»»

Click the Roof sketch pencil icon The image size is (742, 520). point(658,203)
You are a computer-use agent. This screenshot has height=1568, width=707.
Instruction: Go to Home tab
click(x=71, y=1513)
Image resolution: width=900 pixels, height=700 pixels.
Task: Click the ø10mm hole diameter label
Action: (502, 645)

««

**SHORT EXERCISE:** Copy out the records word for word, starting at the line that contains "You are a computer-use" and ending with the last line of the records.

**WORKED ANSWER:**
You are a computer-use agent. This screenshot has height=1568, width=707.
Instruction: Go to Home tab
click(x=71, y=1513)
Image resolution: width=900 pixels, height=700 pixels.
Task: Click the ø10mm hole diameter label
Action: (502, 645)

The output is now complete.